I tried to watch the video - but I could only make it to the point where he, in-all-seriousness, compared himself to Galileo...


If embedded MIDI isn't working, use

    javascript:window.location = document.getElementById('toneframe').contentWindow.document.getElementsByTagName('embed')[0].src
To download the MIDI file directly.


Watch some of Ephidrena's old 4k demos on Youtube:

http://www.youtube.com/watch?v=p6mynON6eQI

(If you have an Amiga lying around you can run the actual demo)

That's multi channel digital audio (+ graphics) in under 4000 bytes. Wolfram sounds like the ROM off a synthesizer back in the early 90's.


It seems to me that it's using Quicktime's midi engine. The focus is not on sound synthesis at all, it's on composition. When you download the composition it's sent to you as a midi file. With that you can easily assign better sounds than the ones provided by Quicktime.

Mind you the Terms of Use are brutal and you're basically not supposed to do anything with that midi file anyways. Pretty much any creative use of it could be considered derivative works.


It would be pretty hard to prove that what you made was a derivative work, especially if you used Tor.


I wonder if Wolfram are going to claim copyright on all tunes that it's possible for this code to generate? ;-)


I first heard about WolframTones on The website of the physicist turned mathematician John Baez.

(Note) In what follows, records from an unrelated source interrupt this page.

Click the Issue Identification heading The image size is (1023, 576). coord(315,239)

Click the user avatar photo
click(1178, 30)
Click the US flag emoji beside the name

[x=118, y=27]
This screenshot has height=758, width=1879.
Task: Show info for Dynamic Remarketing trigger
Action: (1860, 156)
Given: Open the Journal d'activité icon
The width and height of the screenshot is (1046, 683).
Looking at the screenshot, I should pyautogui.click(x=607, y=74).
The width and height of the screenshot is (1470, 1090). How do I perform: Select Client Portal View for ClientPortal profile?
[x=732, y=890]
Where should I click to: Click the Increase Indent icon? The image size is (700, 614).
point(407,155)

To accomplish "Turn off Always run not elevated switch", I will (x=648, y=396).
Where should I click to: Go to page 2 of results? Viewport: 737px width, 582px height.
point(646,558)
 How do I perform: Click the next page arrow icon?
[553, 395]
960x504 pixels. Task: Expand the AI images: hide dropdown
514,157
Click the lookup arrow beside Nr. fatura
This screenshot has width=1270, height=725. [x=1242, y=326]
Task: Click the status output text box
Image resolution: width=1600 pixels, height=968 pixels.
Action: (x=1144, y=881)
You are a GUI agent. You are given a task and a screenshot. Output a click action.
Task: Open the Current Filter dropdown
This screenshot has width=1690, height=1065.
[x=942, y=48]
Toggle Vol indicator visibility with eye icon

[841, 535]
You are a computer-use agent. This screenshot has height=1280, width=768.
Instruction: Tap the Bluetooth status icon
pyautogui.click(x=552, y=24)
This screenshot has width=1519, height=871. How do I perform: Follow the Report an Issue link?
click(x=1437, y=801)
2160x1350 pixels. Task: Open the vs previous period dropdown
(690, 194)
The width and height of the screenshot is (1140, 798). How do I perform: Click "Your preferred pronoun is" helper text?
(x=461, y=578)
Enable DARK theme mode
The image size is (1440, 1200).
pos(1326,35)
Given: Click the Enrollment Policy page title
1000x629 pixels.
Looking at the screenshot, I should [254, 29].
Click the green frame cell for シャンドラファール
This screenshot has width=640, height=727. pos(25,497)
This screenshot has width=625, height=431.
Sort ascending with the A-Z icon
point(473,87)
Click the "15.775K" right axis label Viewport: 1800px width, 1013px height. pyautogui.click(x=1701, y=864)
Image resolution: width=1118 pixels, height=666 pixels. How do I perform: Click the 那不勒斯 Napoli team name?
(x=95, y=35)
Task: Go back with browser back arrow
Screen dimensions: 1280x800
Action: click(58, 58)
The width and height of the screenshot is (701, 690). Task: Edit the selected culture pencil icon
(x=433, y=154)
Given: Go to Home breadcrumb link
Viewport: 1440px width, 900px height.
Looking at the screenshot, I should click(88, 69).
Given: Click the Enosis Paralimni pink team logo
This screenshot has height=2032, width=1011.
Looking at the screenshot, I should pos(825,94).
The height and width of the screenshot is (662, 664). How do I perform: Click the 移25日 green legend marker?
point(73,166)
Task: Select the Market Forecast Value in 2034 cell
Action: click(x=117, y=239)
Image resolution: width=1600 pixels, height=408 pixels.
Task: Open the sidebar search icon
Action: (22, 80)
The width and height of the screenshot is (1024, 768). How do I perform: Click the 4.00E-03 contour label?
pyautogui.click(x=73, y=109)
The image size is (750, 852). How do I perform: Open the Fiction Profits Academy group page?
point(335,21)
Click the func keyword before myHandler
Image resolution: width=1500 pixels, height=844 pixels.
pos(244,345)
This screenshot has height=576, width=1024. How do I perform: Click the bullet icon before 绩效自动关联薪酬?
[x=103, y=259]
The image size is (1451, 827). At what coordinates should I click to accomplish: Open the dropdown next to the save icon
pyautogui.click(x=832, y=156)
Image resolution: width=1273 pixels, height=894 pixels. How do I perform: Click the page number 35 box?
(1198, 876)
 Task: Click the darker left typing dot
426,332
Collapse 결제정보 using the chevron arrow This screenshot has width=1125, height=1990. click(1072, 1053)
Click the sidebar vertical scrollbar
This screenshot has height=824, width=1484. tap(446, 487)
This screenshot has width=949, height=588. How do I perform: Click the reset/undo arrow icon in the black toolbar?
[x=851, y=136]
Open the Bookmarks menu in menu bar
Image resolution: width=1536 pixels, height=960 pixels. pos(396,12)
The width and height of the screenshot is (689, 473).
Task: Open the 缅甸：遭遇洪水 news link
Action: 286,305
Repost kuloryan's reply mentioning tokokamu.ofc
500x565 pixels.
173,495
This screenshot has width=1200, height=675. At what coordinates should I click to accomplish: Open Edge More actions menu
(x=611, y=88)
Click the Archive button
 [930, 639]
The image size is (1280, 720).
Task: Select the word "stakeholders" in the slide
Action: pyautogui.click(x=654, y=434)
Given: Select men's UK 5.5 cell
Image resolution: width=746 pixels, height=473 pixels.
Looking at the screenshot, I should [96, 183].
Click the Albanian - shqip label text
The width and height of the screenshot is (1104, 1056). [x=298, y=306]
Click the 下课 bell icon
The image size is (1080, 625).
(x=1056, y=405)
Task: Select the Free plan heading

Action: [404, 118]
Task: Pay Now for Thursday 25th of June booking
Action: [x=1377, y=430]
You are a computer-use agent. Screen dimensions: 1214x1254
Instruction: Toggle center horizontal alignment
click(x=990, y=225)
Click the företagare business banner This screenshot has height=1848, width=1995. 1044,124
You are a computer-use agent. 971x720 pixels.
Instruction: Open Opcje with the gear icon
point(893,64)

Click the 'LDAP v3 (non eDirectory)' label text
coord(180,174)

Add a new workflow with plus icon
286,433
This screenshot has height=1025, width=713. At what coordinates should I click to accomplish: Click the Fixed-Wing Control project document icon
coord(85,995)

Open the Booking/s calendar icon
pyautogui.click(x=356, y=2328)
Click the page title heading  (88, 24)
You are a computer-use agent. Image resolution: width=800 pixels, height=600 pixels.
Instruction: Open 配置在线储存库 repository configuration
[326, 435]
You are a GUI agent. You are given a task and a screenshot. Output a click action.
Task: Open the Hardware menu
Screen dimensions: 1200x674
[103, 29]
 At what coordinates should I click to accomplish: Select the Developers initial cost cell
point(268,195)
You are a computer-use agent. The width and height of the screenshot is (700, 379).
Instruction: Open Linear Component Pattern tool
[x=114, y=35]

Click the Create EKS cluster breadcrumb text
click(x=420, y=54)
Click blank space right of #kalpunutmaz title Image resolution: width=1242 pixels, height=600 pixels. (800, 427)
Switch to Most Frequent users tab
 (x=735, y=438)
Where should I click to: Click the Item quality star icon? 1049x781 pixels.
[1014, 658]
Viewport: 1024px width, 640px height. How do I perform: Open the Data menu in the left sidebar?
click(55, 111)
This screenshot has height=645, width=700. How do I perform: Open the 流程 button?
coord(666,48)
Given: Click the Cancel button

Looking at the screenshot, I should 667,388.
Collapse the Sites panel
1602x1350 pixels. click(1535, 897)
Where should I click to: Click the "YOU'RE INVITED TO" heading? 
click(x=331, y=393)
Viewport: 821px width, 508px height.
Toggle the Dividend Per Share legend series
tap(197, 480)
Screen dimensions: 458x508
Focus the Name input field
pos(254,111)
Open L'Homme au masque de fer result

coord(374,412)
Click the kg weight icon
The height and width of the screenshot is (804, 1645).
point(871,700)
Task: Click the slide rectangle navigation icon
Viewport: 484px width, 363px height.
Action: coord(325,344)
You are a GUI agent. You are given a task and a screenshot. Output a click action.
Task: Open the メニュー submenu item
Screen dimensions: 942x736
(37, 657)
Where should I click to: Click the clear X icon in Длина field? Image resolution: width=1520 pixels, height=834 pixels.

He composed a pretty decent album using WolframTunes called Treq Lila: http://math.ucr.edu/home/baez/music/treq_lila/


This is pretty cool but I am a bit disappointed. The classical generator doesn't generate any recognizable genre of classical music that I've ever heard. I managed to get one that sounded like a phase-cycle piece without actually having any phasing.

I'll probably keep an eye on it though.


Somewhere Raymond Scott is smiling


"... was an American composer, band leader, pianist, engineer, recording studio maverick, and electronic instrument inventor."

http://en.wikipedia.org/wiki/Raymond_Scott


(also the creator of most music you remember from Warner Bros. cartoons, and inventor of the electronium, a totally analog machine that composed its own tunes, customizable by the "performer")




I'm pretty sure that's just a real "psytrance" song at half-tempo.


That song sounds like a Xerophonics law suit waiting to happen.


I can't believe this predates WolframAlpha by like four years. This is a bizarre little idea begging to be re-discovered by a larger audience.


My ears are bleedinggggg. Seriously, none of the generated pieces made any musical sense.


They need to work on the rhythm.


I have to install a quicktime plugin? No thanks.